*QUOTED PASSAGE*.
# # #

This Sunday, Dec. 29, 2019 file photo taken from a helicopter shows Ain al-Asad air base in the western Anbar desert of Iraq.

This Sunday, Dec. 29, 2019 file photo taken from a helicopter shows Ain al-Asad air base in the western Anbar desert of Iraq. (Nasser Nasser/AP)

WASHINGTON — The Pentagon said Friday that 34 U.S. service members suffered concussions from the Iranian missile attack Jan. 8 on al Asad Air Base in Iraq and it will review its injury reporting requirements amid the shifting narrative about casualties resulting from that strike.

Eight of the troops diagnosed with traumatic brain injury as a result of the attack have been transported to the United States where they will receive treatment as outpatients at either their home stations or at Walter Reed National Military Medical Center in Maryland, said Jonathan Hoffman, the Pentagon’s chief spokesman. Seventeen of the 34 have returned to duty at al Asad since their diagnoses, he said.

The Pentagon’s announcement Friday marked at least the third official adjustment to the number of troops injured when Iran launched 11 ballistic missiles into al Asad as retaliation for the U.S. drone strike Jan. 3 in Baghdad on Iran’s most powerful military official, Maj. Gen. Qassem Soleimani, the commander of its elite Quds Force. The base in western Iraq’s Anbar province hosts the largest American force in that country — some 1,500 U.S. and allied troops.

Initially, the Pentagon and President Donald Trump announced no Americans were injured or killed in the barrage. On Jan. 16, the Pentagon for the first time acknowledged publicly that service members had been injured, announcing 11 service members had been evacuated from Iraq for evaluation of suspected brain injuries. This week, officials at U.S. Central Command acknowledged additional troops had been evacuated from al Asad with concussion symptoms, but they declined to provide updated numbers or answer questions about those injuries.

Hoffman said Friday that 18 American troops were evacuated from Iraq with concussions or other TBIs. Of those troops, one has returned to duty in Iraq, nine remain at Landstuhl Regional Medical Center in Germany and the others arrived in the United States on Thursday. Hoffman said it was possible additional troops could be sent back to the United States and the number of concussion diagnoses could grow further. The remainder of the 34 service members diagnosed with TBI remained in Iraq throughout their recovery and have returned to work, he said.

The review of Defense Department injury reporting, which Hoffman announced Friday, will be led by Matt Donovan, the Pentagon’s acting personnel and readiness chief. He has been charged with working with the Joint Staff to determine whether the reporting requirements for injured service members should be updated, Hoffman said. The initial changes in reports of injured personnel at al Asad was at least partially attributed to policy that does not require TBIs and similar injuries to be reported to the Pentagon, which must be notified only of wounds that threaten the loss of limb, eyesight or life.

Hoffman said the review will be comprehensive and look at reporting requirements for all injuries, including TBIs. He said the results would be announced publicly in the future.

# # #

*WORK TASK*. In the article about the Iranian missile attack on al Asad Air Base, who will lead the review of injury reporting?

# # #

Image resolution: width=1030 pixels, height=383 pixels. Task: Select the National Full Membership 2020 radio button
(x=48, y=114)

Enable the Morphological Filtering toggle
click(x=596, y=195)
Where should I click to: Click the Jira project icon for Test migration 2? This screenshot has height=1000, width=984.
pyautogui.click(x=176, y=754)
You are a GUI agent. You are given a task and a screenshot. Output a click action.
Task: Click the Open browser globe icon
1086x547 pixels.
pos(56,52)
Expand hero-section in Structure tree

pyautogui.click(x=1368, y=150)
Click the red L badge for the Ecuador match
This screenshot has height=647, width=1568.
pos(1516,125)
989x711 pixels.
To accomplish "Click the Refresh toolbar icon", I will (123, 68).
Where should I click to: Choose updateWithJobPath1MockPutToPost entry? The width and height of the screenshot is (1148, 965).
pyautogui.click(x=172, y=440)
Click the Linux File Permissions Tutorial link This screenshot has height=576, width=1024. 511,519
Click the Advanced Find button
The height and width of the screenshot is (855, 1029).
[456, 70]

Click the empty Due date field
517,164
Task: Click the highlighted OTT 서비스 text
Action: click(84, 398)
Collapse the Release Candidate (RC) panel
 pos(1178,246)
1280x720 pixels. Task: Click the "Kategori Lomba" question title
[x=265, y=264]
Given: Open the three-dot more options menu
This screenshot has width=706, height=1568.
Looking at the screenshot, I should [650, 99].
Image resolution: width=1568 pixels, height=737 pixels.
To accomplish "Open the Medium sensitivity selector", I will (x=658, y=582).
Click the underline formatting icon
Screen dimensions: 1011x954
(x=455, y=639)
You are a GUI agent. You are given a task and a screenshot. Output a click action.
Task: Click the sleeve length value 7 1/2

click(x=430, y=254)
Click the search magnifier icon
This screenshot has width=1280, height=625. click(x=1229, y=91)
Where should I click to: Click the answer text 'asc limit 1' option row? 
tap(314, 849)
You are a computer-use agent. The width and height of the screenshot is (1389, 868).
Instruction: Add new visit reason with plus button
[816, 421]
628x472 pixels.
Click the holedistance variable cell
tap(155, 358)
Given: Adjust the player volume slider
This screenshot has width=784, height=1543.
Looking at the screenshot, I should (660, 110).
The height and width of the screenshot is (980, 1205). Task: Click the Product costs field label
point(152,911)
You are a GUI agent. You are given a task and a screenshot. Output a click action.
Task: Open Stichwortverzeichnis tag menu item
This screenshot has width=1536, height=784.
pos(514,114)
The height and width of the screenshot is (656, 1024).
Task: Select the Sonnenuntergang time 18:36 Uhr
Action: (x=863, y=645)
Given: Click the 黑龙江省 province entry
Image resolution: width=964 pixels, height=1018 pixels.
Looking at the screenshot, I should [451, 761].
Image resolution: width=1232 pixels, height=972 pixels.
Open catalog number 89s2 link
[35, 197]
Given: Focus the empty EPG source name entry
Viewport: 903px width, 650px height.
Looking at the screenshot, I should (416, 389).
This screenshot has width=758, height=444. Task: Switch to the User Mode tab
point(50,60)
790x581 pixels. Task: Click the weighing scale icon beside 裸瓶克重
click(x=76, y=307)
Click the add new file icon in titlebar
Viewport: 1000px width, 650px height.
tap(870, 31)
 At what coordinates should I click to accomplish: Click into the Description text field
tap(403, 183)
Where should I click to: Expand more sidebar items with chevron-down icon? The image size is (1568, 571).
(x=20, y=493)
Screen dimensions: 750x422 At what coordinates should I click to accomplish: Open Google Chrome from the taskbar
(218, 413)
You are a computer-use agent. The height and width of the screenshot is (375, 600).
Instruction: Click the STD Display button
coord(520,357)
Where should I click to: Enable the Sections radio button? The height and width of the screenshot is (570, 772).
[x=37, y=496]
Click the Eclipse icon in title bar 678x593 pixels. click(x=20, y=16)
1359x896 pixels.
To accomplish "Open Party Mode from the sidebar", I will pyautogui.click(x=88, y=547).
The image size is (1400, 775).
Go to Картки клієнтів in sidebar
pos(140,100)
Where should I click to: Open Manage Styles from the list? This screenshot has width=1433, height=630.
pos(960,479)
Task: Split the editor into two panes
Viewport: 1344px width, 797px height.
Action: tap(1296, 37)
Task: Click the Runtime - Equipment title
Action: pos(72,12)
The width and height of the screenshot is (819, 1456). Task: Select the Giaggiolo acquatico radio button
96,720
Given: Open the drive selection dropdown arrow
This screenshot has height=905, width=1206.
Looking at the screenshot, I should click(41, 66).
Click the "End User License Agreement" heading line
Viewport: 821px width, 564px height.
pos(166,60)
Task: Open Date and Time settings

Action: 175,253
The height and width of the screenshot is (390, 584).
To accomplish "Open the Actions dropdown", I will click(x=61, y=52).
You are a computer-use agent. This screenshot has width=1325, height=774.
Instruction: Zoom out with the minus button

# # #

*TASK SOLUTION*. Matt Donovan, the Pentagon's acting personnel and readiness chief.